#### The request
Quote every line of the entries below without changing anything, and leave the pictures out of your answer.

#### Data to use
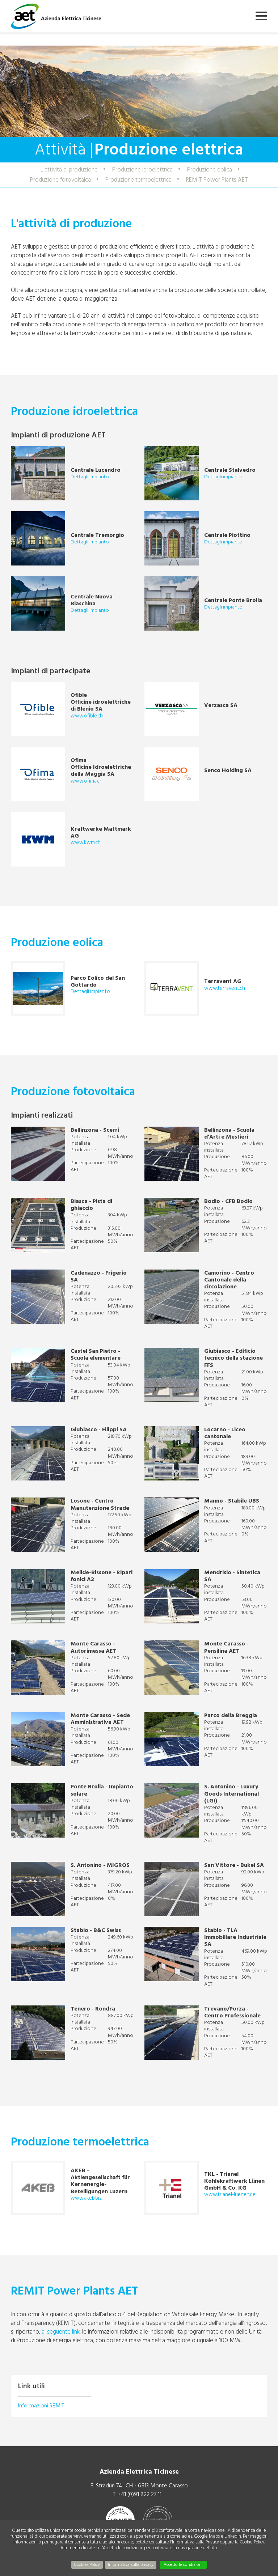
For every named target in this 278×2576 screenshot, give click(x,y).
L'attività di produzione (69, 169)
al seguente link (61, 2331)
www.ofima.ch (86, 781)
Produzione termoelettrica (138, 180)
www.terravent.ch (224, 988)
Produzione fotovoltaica (60, 180)
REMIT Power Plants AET (217, 180)
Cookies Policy (87, 2564)
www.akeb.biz (86, 2198)
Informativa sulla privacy (130, 2564)
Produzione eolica (209, 169)
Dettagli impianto (90, 477)
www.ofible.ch (87, 716)
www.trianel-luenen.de (230, 2194)
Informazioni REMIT (41, 2405)
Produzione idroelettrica (142, 169)
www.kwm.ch (86, 842)
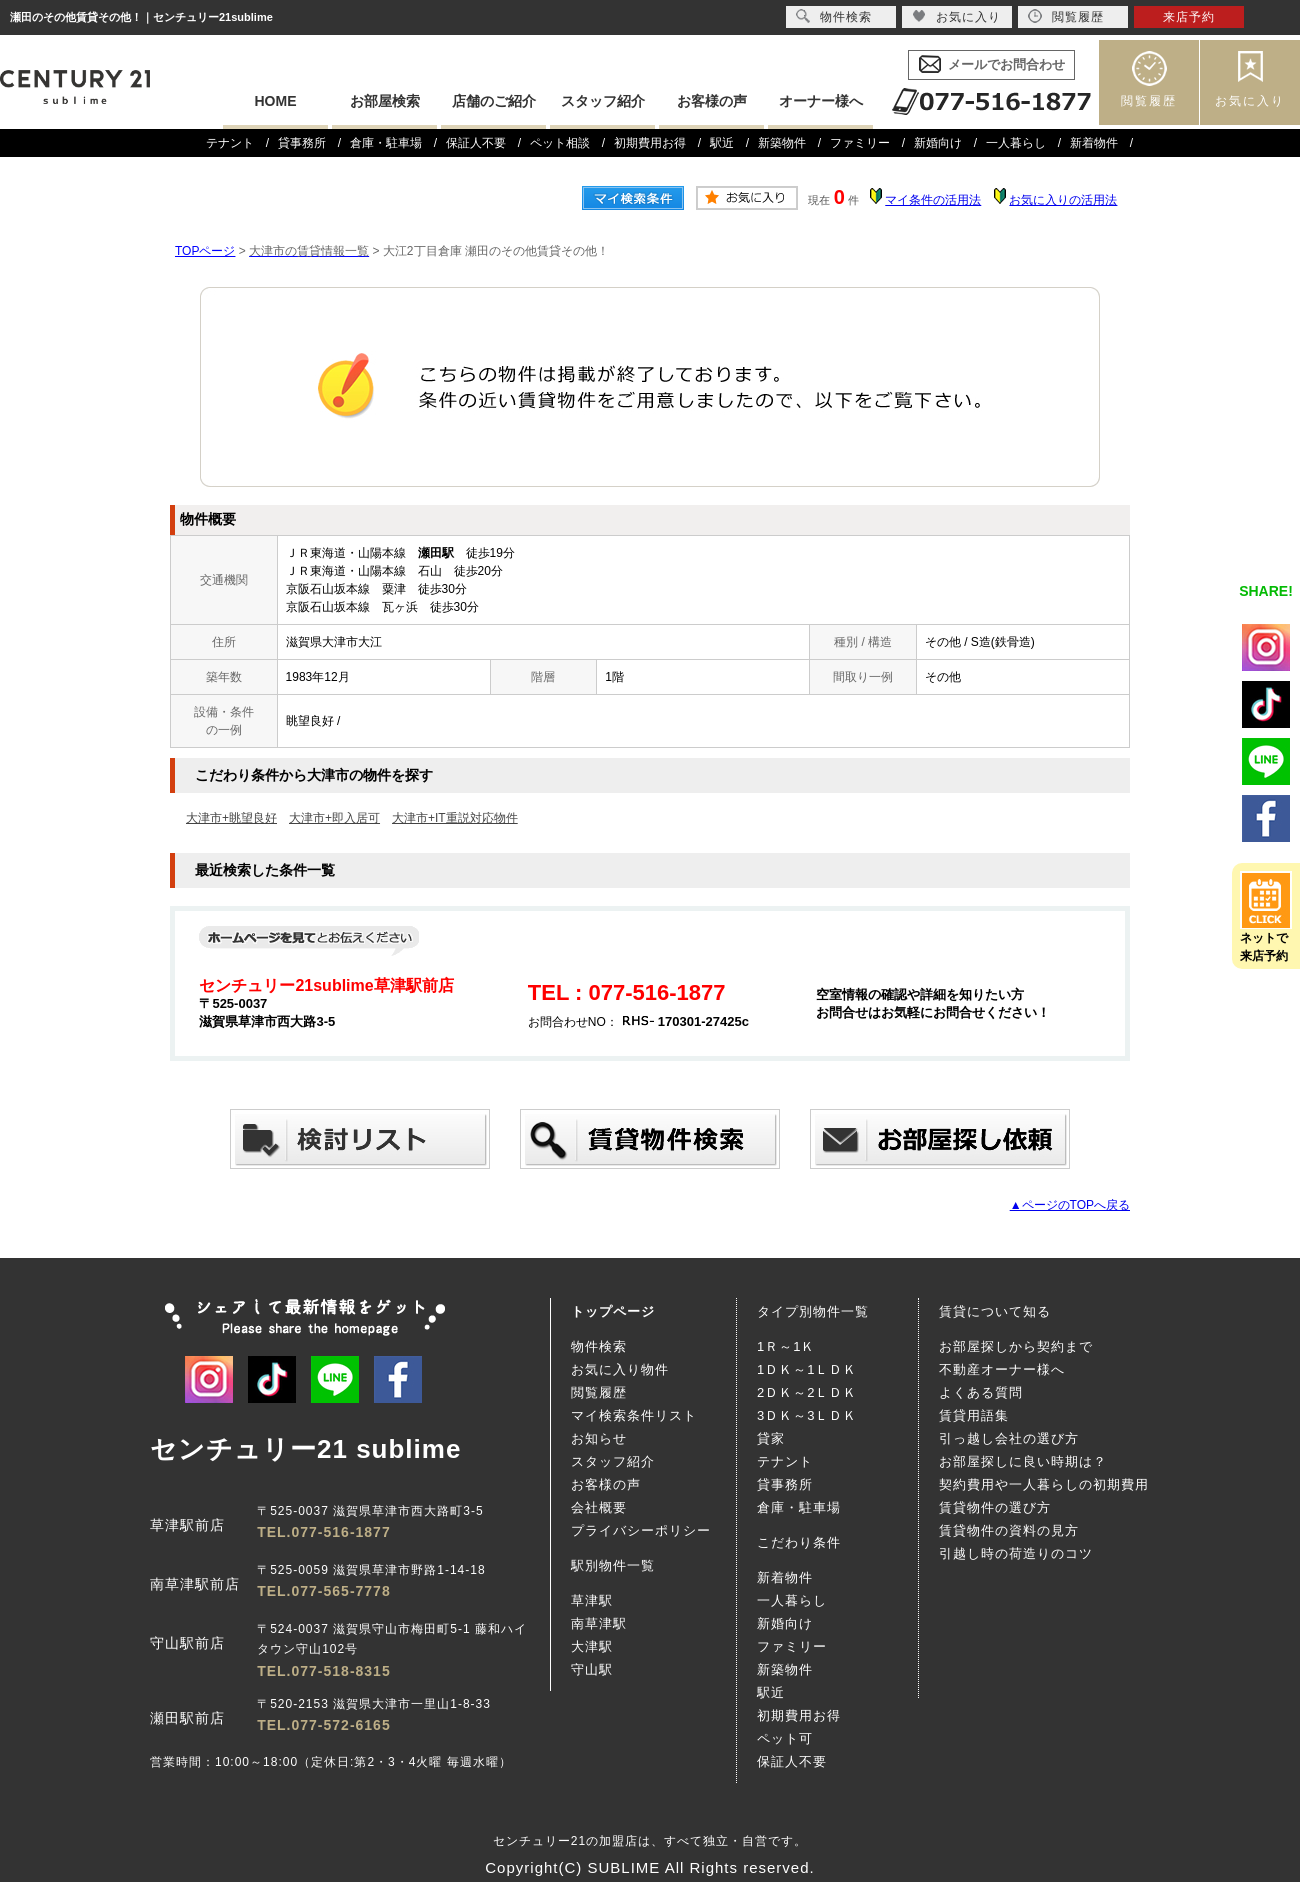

#### Correct output
For every named target in this 278×2576 screenshot, give click(x,y).
L'attività di produzione (69, 169)
al seguente link (61, 2331)
www.ofima.ch (86, 781)
Produzione termoelettrica (138, 180)
www.terravent.ch (224, 988)
Produzione fotovoltaica (60, 180)
REMIT Power Plants AET (217, 180)
Cookies Policy (87, 2564)
www.akeb.biz (86, 2198)
Informativa sulla privacy (130, 2564)
Produzione eolica (209, 169)
Dettagli impianto (90, 477)
www.ofible.ch (87, 716)
www.trianel-luenen.de (230, 2194)
Informazioni REMIT (41, 2405)
Produzione idroelettrica (142, 169)
www.kwm.ch (86, 842)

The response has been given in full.